Penerapan KUHP Baru Dinilai Perlu Perubahan Pola Pikir

Wakil Menteri Hukum dan Hak Asasi Manusia (Wamenkumham) Edward Omar Sharif Hiariej gencar menyebarluaskan pemahaman mengenai Kitab Undang-Undang Hukum Pidana (KUHP) baru ke berbagai daerah Indonesia. Sebab ia mengakui perlu perubahan pola pikir masyarakat dalam penerapan KUHP Baru. Prof Eddy mengamati perilaku masyarakat Indonesia ketika berhadapan dengan hukum sebagai korban. Pada saat itu, masyarakat cenderung mendukung “balas dendam” agar pelaku dihukum berat.
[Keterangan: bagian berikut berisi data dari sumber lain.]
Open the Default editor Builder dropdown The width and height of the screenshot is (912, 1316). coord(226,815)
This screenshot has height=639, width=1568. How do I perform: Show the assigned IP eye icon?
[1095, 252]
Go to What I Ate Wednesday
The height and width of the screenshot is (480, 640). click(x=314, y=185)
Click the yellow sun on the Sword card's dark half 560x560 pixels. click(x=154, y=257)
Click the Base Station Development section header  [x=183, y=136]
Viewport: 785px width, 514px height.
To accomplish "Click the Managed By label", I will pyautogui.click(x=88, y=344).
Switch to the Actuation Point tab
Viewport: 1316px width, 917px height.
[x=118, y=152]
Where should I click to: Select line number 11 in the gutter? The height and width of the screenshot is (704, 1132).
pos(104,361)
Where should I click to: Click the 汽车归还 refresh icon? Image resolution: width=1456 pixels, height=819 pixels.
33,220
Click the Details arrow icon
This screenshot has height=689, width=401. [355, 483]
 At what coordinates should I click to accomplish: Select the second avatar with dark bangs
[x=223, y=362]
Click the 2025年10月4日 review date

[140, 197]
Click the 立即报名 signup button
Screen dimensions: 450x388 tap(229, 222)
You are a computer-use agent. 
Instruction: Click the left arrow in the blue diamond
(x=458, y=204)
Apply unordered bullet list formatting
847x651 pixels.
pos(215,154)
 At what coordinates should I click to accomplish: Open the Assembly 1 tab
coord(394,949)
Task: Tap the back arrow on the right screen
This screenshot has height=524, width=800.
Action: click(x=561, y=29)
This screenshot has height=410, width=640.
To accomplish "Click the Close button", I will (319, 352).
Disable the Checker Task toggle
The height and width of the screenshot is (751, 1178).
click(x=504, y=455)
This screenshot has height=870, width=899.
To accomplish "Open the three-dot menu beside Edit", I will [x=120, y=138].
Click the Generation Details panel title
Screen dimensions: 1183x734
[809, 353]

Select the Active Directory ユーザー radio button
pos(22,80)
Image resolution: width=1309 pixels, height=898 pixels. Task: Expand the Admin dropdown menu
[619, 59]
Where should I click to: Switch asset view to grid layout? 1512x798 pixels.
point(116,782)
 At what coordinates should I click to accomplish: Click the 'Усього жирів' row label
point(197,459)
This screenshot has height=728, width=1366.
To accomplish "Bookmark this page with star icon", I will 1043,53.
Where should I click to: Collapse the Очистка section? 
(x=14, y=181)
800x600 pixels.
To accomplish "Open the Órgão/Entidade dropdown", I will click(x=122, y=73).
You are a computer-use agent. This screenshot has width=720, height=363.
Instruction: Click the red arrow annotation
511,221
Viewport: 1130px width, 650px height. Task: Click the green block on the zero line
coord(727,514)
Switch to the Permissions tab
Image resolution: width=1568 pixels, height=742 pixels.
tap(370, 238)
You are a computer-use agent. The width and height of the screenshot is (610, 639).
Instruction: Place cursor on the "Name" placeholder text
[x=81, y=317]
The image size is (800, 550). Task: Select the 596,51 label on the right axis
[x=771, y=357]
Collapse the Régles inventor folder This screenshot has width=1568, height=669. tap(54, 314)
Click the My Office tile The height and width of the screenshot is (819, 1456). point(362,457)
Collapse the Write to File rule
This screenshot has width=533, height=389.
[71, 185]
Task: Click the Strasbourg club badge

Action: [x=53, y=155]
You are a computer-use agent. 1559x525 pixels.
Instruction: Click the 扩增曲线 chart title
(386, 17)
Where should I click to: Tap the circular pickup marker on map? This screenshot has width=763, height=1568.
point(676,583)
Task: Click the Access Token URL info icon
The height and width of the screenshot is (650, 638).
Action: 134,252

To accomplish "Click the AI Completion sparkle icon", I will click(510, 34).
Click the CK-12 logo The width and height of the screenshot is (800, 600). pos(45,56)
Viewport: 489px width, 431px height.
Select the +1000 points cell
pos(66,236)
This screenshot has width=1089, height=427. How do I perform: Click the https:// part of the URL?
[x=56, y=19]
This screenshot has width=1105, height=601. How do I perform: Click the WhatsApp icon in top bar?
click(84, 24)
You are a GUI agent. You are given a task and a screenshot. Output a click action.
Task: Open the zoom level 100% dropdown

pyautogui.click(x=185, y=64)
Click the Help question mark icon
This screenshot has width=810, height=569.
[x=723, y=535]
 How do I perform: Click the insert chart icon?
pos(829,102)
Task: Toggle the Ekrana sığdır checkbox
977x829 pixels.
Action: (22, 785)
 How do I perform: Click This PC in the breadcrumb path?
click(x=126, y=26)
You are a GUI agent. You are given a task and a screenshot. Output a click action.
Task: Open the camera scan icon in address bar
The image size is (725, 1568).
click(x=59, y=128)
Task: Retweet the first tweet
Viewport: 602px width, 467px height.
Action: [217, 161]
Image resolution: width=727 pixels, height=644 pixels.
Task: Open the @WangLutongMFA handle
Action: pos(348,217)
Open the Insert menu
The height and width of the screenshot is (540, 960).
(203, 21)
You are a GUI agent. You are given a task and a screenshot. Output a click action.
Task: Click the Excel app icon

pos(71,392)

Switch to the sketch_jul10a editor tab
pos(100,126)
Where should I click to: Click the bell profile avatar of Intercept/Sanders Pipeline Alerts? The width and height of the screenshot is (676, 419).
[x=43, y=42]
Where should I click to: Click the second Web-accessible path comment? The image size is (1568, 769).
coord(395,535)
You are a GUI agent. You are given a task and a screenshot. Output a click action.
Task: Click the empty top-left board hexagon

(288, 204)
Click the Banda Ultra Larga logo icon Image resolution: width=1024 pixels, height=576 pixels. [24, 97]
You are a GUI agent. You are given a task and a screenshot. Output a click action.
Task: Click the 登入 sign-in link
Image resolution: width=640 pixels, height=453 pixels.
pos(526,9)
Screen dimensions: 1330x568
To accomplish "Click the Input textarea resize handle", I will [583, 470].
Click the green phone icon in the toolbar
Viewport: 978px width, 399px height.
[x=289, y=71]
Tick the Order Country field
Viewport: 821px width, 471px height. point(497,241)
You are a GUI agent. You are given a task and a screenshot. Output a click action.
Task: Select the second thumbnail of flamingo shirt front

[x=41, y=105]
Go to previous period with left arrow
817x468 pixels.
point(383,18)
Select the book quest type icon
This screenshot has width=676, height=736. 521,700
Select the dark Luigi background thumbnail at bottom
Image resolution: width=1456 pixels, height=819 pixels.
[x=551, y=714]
Padahal, menurut Prof Eddy, pola pikir seperti itu merupakan paradigma lama hukum.  “Artinya kita semua kedepankan pidana sebagai sarana balas dendam, hukum balas dendam, berdasarkan keadilan retributif,” lanjut Prof Eddy. Prof Eddy berprinsip bahwa semangat KUHP Baru menempatkan pemidanaan sebagai upaya terakhir merupakan jalan terbaik. Adapun Pemerintah punya waktu tiga tahun untuk mensosialisasikan KUHP Baru sebelum resmi berlaku. 

Prof Eddy juga mengungkapkan perkembangan hukum modern yang patut diterapkan di Tanah Air. Ia meyakini hukum pidana kini mesti memberi porsi lebih luas bagi pemulihan korban. Diketahui, perubahan paradigma hukum modern yang berlaku universal difasilitasi dalam KUHP Baru. Hukum pidana kini dipandang lebih luas tak sekedar sebagai sarana balas dendam atau keadilan retributif karena mengarah pada orientasi keadilan korektif, restoratif, rehabilitatif. Keadilan korektif menekankan pelaku dalam konteks ini dikenakan pidana untuk koreksi kesalahan atas perlakuannya. Sedangkan restorative justice ditujukan kepada korban untuk memulihkan keadaan. Indonesia akhirnya memiliki KUHP sendiri. Pengesahan beleid ini dilakukan dalam rapat paripurna DPR pada Selasa (6/12/2022). Ini merupakan momentum bersejarah bagi dunia hukum di Indonesia.